Eco-town planners face ‘tough’ rules

 
Master-planners for the Government’s 10 new proposed ‘eco-towns’ should provide public transport within 400m of every resident’s home, and essential facilities within 800m, according to new guidelines.

The Department for Communities and Local Government is considering 57 proposals for its 10 proposed eco-towns of 5,000-20,000 new homes on greenfield sites.

A spokesman for the department said it was applying ‘tough tests’ to the bids. ‘Some appear to be good, others unsuitable,’ it said.
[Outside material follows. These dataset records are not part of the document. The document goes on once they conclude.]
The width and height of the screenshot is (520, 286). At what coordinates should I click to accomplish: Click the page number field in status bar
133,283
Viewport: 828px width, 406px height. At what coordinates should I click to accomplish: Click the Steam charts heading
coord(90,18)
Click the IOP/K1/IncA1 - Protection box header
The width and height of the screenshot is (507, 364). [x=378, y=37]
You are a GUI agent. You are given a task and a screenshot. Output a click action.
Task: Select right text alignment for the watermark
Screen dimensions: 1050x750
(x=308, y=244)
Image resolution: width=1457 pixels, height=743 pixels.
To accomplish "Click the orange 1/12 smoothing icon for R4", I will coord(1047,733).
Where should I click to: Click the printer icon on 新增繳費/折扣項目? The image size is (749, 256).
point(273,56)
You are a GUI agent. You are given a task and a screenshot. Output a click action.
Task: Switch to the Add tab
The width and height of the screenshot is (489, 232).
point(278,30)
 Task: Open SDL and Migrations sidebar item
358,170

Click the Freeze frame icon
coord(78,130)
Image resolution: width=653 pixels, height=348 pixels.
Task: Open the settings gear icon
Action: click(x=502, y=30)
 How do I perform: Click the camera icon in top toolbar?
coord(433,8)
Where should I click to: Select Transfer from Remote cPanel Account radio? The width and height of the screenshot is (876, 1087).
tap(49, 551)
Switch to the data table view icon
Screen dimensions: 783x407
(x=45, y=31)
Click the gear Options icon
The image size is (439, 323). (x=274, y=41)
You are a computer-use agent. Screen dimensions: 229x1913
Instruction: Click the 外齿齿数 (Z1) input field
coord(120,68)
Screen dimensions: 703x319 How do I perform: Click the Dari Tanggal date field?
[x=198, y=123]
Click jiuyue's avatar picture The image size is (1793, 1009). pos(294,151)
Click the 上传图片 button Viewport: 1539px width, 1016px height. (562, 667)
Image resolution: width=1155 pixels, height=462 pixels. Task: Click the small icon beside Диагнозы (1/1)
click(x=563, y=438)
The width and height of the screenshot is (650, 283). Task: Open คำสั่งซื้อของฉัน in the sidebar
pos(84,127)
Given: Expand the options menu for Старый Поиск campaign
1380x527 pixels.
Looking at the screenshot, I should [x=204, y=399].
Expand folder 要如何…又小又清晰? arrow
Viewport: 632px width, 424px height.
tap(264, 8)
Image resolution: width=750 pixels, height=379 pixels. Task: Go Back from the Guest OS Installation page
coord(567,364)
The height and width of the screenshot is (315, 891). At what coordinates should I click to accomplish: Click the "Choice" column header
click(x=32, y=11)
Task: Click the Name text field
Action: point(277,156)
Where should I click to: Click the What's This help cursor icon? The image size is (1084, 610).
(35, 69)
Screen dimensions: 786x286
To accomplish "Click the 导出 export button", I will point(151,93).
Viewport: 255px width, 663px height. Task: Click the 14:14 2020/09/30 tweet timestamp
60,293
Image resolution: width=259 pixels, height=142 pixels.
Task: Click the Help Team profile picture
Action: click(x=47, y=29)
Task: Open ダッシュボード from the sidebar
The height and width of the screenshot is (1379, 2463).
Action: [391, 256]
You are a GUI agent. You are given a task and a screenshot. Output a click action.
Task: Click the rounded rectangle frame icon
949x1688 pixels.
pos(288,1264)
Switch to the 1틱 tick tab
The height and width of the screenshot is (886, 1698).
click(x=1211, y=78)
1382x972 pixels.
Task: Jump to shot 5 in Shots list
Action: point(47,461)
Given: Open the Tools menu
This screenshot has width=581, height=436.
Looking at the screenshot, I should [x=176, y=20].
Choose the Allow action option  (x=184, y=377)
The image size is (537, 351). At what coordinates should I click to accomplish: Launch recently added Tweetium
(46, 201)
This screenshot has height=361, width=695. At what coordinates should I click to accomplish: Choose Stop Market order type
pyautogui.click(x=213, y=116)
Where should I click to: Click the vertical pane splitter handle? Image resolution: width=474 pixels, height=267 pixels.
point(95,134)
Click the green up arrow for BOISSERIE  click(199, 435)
The Town and Country Planning Association, meanwhile, has published guidance, produced with the department, intended to ensure the eco-towns ‘prioritise people over vehicles’. This provides more detail on what is expected of the eco-towns than the department’s prospectus of last summer, which merely advised that ‘significantly higher’ proportions of trips should be made by more sustainable travel modes.

The ‘exemplar towns’ should plan for ‘no more than a maximum of 25% of all journeys to be made by car’ – compared with 40% considered as current best practice, and the 61% national average. This has been achieved on the Continent.

The TCPA highlights, for example, Vauban in Freiburg, Germany, which requires residents to park in off-street car parks at the edge of the development that they must rent or buy, at a cost of £12,500, plus a monthly fee.

Public transport in the towns should be able to compete with the car in terms of cost, directness and quality. To encourage walking and cycling, most roads should have a speed limit of 15mph, and none more than 30mph, and segregated, car-free walking and cycling routes should be more extensive than driving routes.

In some areas where eco-towns have been proposed, there have been public demonstrations, and council leaders have voiced their opposition.

Selby council leader Cllr Mark Crane, council leader of Selby district, where two eco-towns have been proposed, said the settlements would not have jobs nearby, so residents would be forced to travel.

But TCPA chief executive, Gideon Amos, said: ‘Eco-towns can meet the highest standards of sustainable development. Laying down entirely new infrastructure is much more cost-effective on greenfield sites than in existing urban locations.’